3. Practice using “I” statement’s
Something that often gets in the way of good communication skills is having a tendency to concentrate on what the other person did wrong. Instead of saying “you did this” or “you did that” try stating how you feel. For example, I feel _____ when you do/did this.”
Couples who fight effectively are well-practiced at stating their feelings, instead of placing blame.
4. Give Solutions
When your partner has hurt your feeling and you have told them how it made you feel, a good next step would be to offer a solution. In other words. tell them what you need them to do to avoid hurting your feelings again. If you are the one who hurt your partner’s feelings, make sure to work on the solution that was suggested.
Coming up with solutions to problems can be surprisingly difficult. But it’s also one of the best communication skills out there. We often get stuck on what we’re feeling in the moment, and can’t get past it. But with practice finding solutions to whatever hurt your feelings makes problems go away much faster!

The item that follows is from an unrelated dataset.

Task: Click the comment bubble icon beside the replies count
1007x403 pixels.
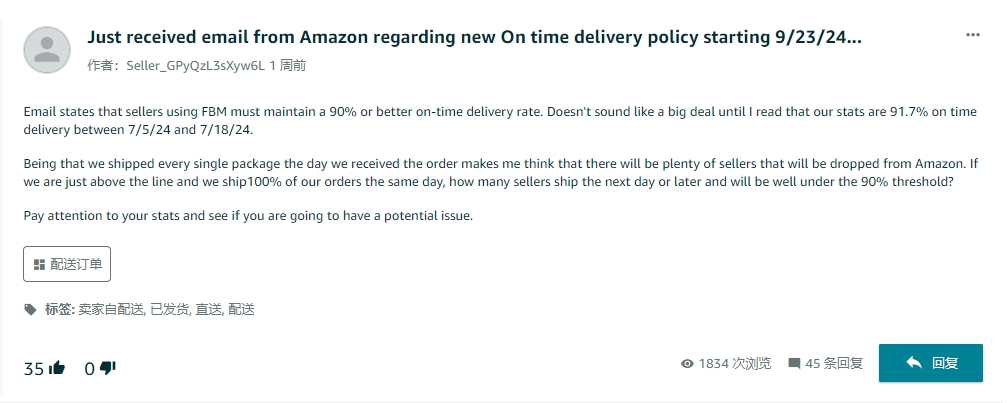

5. Ask your how you can improve
Another exercise you and you partner should both try to improve your communication skills to simply ask. Ask your partner how you can be better a better partner in general.
Also ask specifically what you can do to improve in specific aspects of your relationship. Example: if you are the less tidy of you and your spouse, ask them for tips and tricks on how to get better at thinking about tidying up.
6. Tell each other WHY you love each other
This is something you can and should do every single day to improve your communication skills. Set aside a minute or two every day, before you leave for work, or before you go to bed to tell your partner why you are glad that they are in your life. Tell them why your are grateful for them, thank them for the contributions they make to you family. And tell them why they are the person that you chose to spend your life with.
Even if you are fighting a lot and don’t want to, do it! When you are upset, this becomes an exercise in letting go, and swallowing your for something more important. This will help you two come closer together and help both individual’s self esteem.
Bonus: Write a letter to each to each other once a week or so, telling your partner why you love them and why you appreciate them.
7. Be first
This is important for any relationship. In my experience, with people in general, if you want something you have ask/ present first. The same is true in your relationship. If you want something to change in the relationship, you have to be the one to start that change.
Just like you wouldn’t expect a friend to be thinking about going on a trip you want to go on with them, you can’t expect your partner to know exactly what you want in your relationship either. So when it comes to improving your communication skills, you need to be the one to start putting these activities in practice, and your partner will follow suit.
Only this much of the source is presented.